**INSTRUCTION:**
Copy out everything in the material below, from the line that contains "Click Anan Shen's avatar picture" down to the end, keeping every line as it is. Leave the pictures out.

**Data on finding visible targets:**
──────────────────────────────

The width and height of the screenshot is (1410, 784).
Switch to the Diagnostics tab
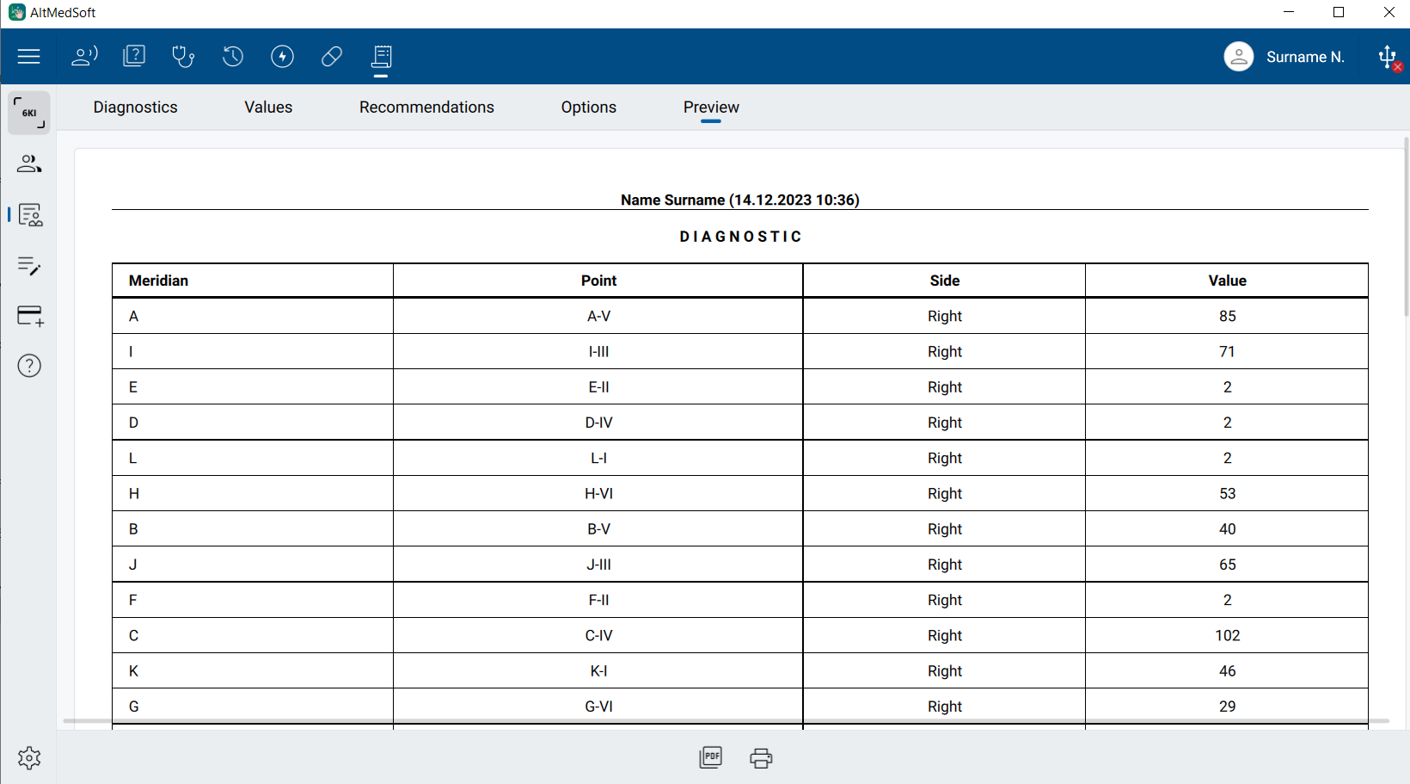(135, 108)
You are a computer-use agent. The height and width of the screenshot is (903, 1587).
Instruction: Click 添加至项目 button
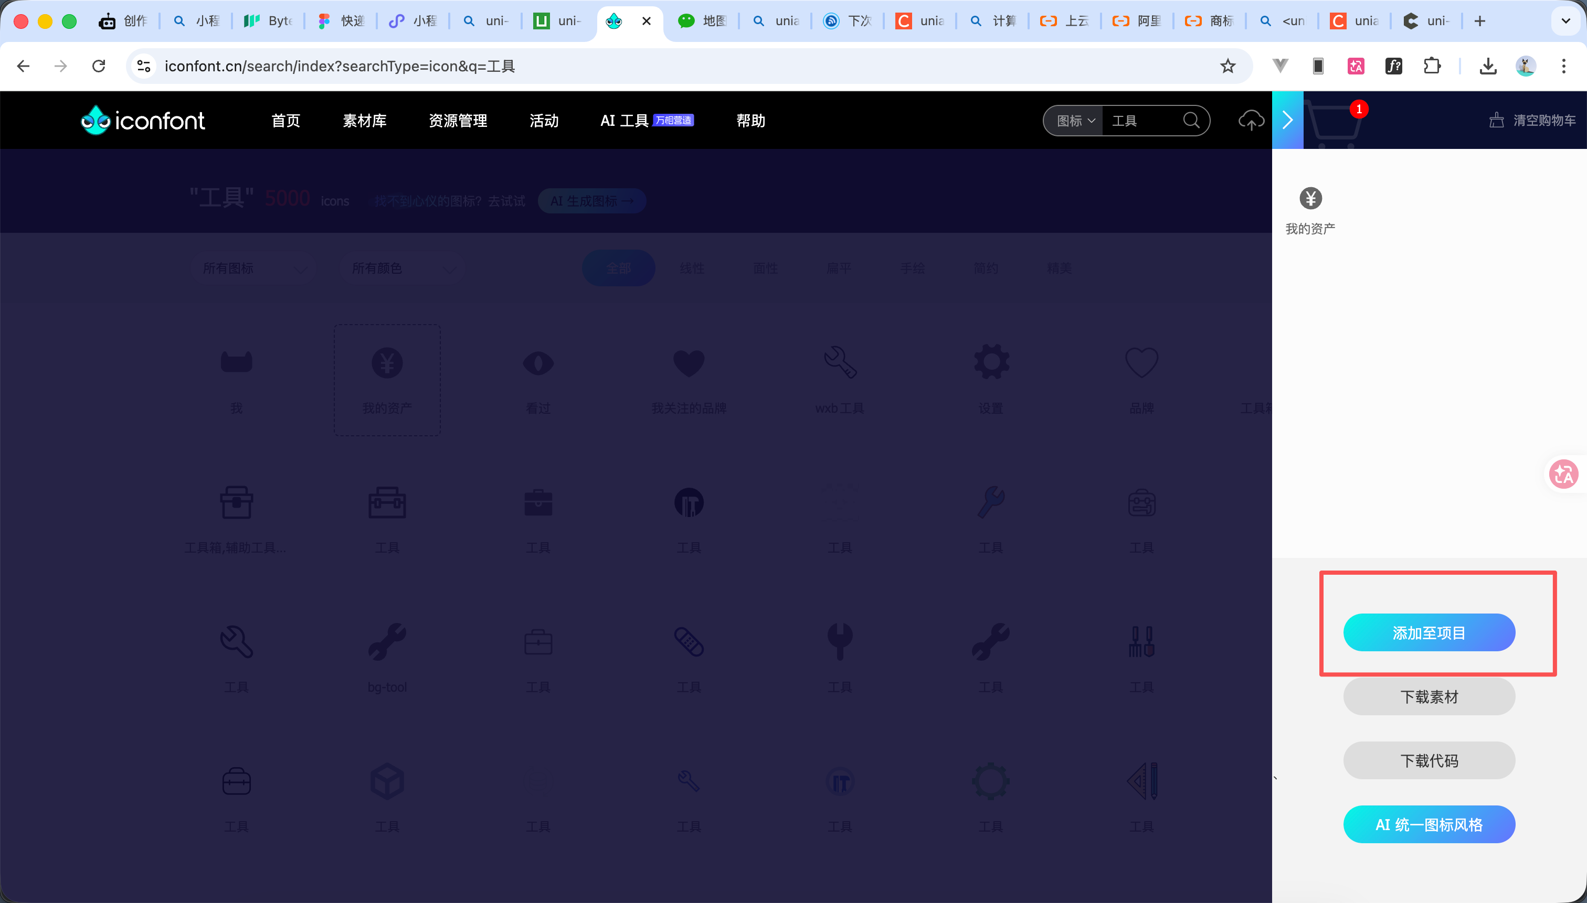tap(1429, 633)
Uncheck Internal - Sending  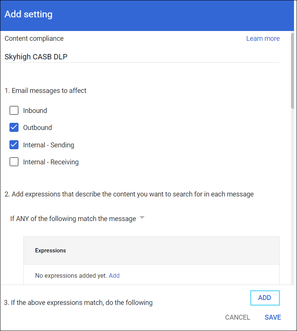[14, 145]
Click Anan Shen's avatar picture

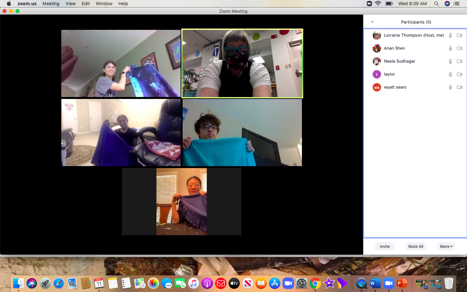pos(377,48)
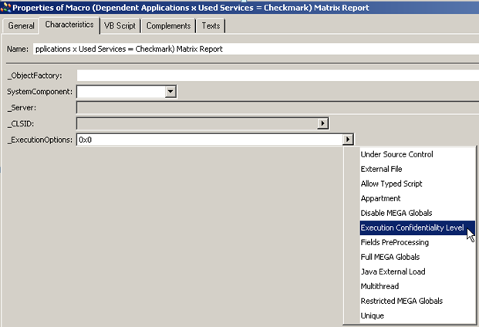Click the title bar application icon

(6, 7)
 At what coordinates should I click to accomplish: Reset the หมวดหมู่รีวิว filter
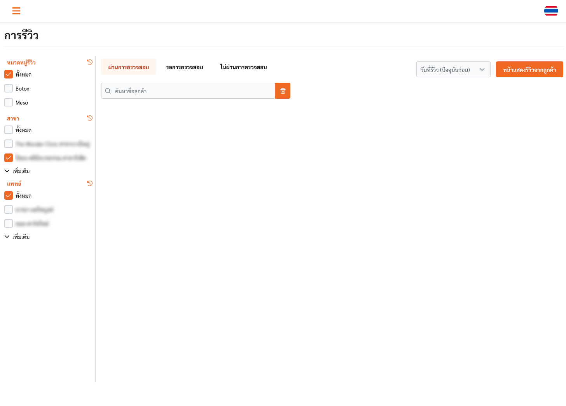[x=90, y=62]
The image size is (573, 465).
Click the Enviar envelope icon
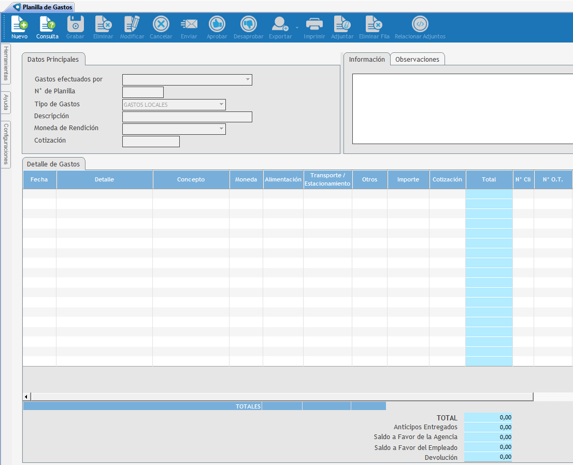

──────────────────────────────

**SOLVED EXERCISE:**
Click Anan Shen's avatar picture

pos(377,48)
Click the title bar application icon

(6, 7)
 At what coordinates should I click to accomplish: Reset the หมวดหมู่รีวิว filter
[x=90, y=62]
The image size is (573, 465).
Click the Enviar envelope icon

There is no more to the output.